First and foremost, it is in your best interest to model healthy electronic use. You should try to avoid using electronics for leisure in front of your children. Instead, prioritize performing some form of physical activity with them when possible.

Secondly, try and set aside times of the day where electronics are allowed, and when they are not. This is a sure-fire way to reduce electronic use while setting clear boundaries around when your children can use screens.

Finally, you should educate your children on why limiting screen time is so important. By making sure they have an understanding of why you limit screen time, they will be more likely to stick to your rules around it. It makes the entire process so much easier.

Now, in terms of facilitating an increase in physical activity, you should encourage active play with your children every single day. This might mean going for a walk, playing a game of tag, or simply throwing the football in the backyard.

You should also perform an exercise for your own benefit to act as a positive role model. This might mean going to the gym a couple of time per week or going for a jog every couple of days.

Finally, you should also try and get your child involved in some form of organized sport. Facilitate their participation in that sport as much as possible.

By ticking all these boxes, you have a recipe for success.

Take Home Message

Over the last few years, we have seen the physical activity recommendations for children change drastically. The intent is to maximize childhood health and stave off the negative effects of inactivity we are seeing across the globe.

However, children are still not meeting these guidelines, and childhood obesity rates are rising accordingly.

As such, it is in your best interest as a parent to limit screen time and increase activity as much as possible. This will reduce the risk of your child becoming overweight or obese. It will also set them up for a lifetime of good health.

So what are you waiting for? 

References

Okely, Anthony D., et al. “A systematic review to update the Australian physical activity guidelines for children and young people.” (2012).

Tremblay, Mark S., et al. “New Canadian physical activity guidelines.” Applied physiology, nutrition, and metabolism 36.1 (2011): 36-46.

US Department of Health and Human Services. “2008 physical activity guidelines for Americans.” http://www. health. gov/paguidelines/ (2008).

Hallal, Pedro C., et al. “Global physical activity levels: surveillance progress, pitfalls, and prospects.” The lancet 380.9838 (2012): 247-257.

Cliff, Dylan P., et al. “Adherence to 24-Hour Movement Guidelines for the Early Years and associations with social-cognitive development among Australian preschool children.”.  BMC public health 17.5 (2017): 857.

Santos, Rute, et al. “Compliance with the Australian 24-hour movement guidelines for the early years. Associations with weight status.” BMC public health 17.5 (2017): 867.

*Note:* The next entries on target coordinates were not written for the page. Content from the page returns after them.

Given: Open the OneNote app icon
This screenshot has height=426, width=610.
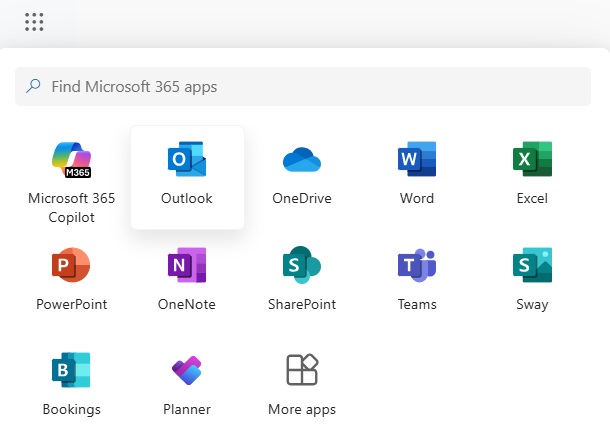Looking at the screenshot, I should [x=187, y=265].
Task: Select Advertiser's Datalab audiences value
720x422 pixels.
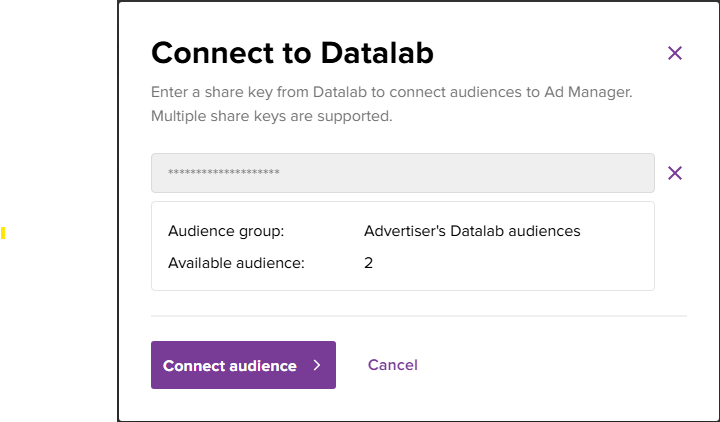Action: pos(472,231)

Botey, Anna Pujadas, et al. “Adherence to Canadian physical activity and sedentary behavior guidelines among children 2 to 13 years of age.”. Preventive medicine reports 3 (2016): 14-20.

Additional References

Lee, Eun-Young, et al. “Meeting new Canadian 24-hour movement guidelines for the early years. Associations with adiposity among toddlers living in Edmonton, Canada.” BMC public health 17.5 (2017): 840.

Song, MinKyoung, Dianna D. Carroll, and Janet E. Fulton. “Meeting the 2008 physical activity guidelines for Americans among US youth.” American journal of preventive medicine 44.3 (2013): 216-222.

Serrano-Sanchez, Jose A., et al. “Associations between screen time and physical activity among Spanish adolescents.” PloS one 6.9 (2011): e24453.

Wyszyńska, Justyna, et al. “The relationship between physical activity and screen time with the risk of hypertension in children and adolescents with intellectual disability.”.  BioMed research international 2017 (2017).

Anderson, Sarah E., Christina D. Economos, and Aviva Must. “Active play and screen time in US children aged 4 to 11 years in relation to. Sociodemographic and weight status characteristics: a nationally representative cross-sectional analysis.” BMC Public health 8.1 (2008): 366.

Houghton, Stephen, et al. “Virtually impossible: limiting Australian children and adolescents daily screen-based media use.” BMC Public Health 15.1 (2015): 5.